━━ Records for processing ━━

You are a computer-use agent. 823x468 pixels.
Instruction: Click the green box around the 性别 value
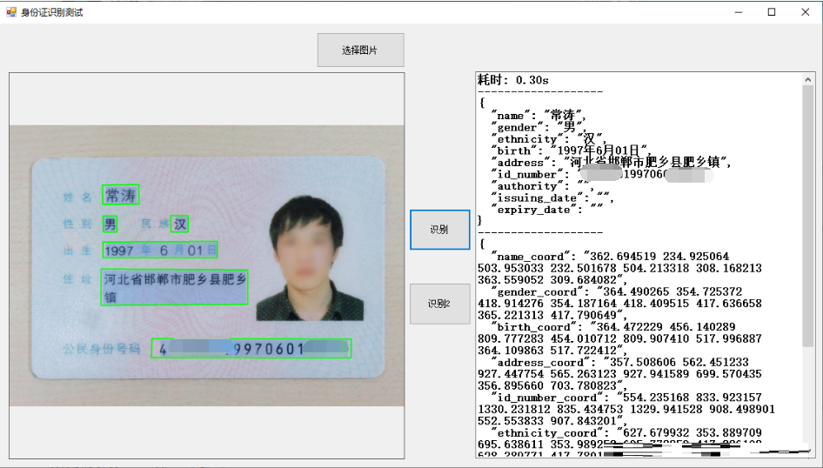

━━━
━━ Records for processing ━━

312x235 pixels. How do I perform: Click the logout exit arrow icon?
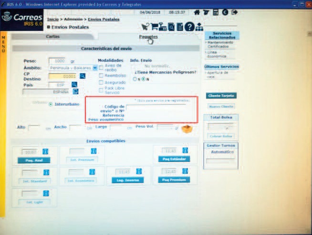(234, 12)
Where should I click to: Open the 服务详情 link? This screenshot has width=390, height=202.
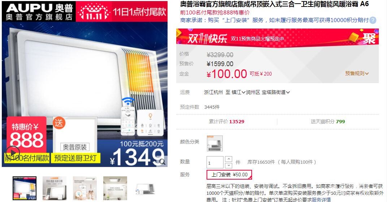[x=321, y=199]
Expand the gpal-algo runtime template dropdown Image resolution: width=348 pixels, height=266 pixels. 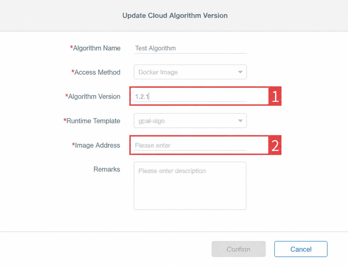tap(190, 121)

━━━

What the task asks
Retype only this portion of the data above: the line containing "You are a computer-use agent. 823x468 pixels.", the line containing "Instruction: Click the", and all lines between them, exactly.

Solution
You are a computer-use agent. 823x468 pixels.
Instruction: Click the green box around the 性别 value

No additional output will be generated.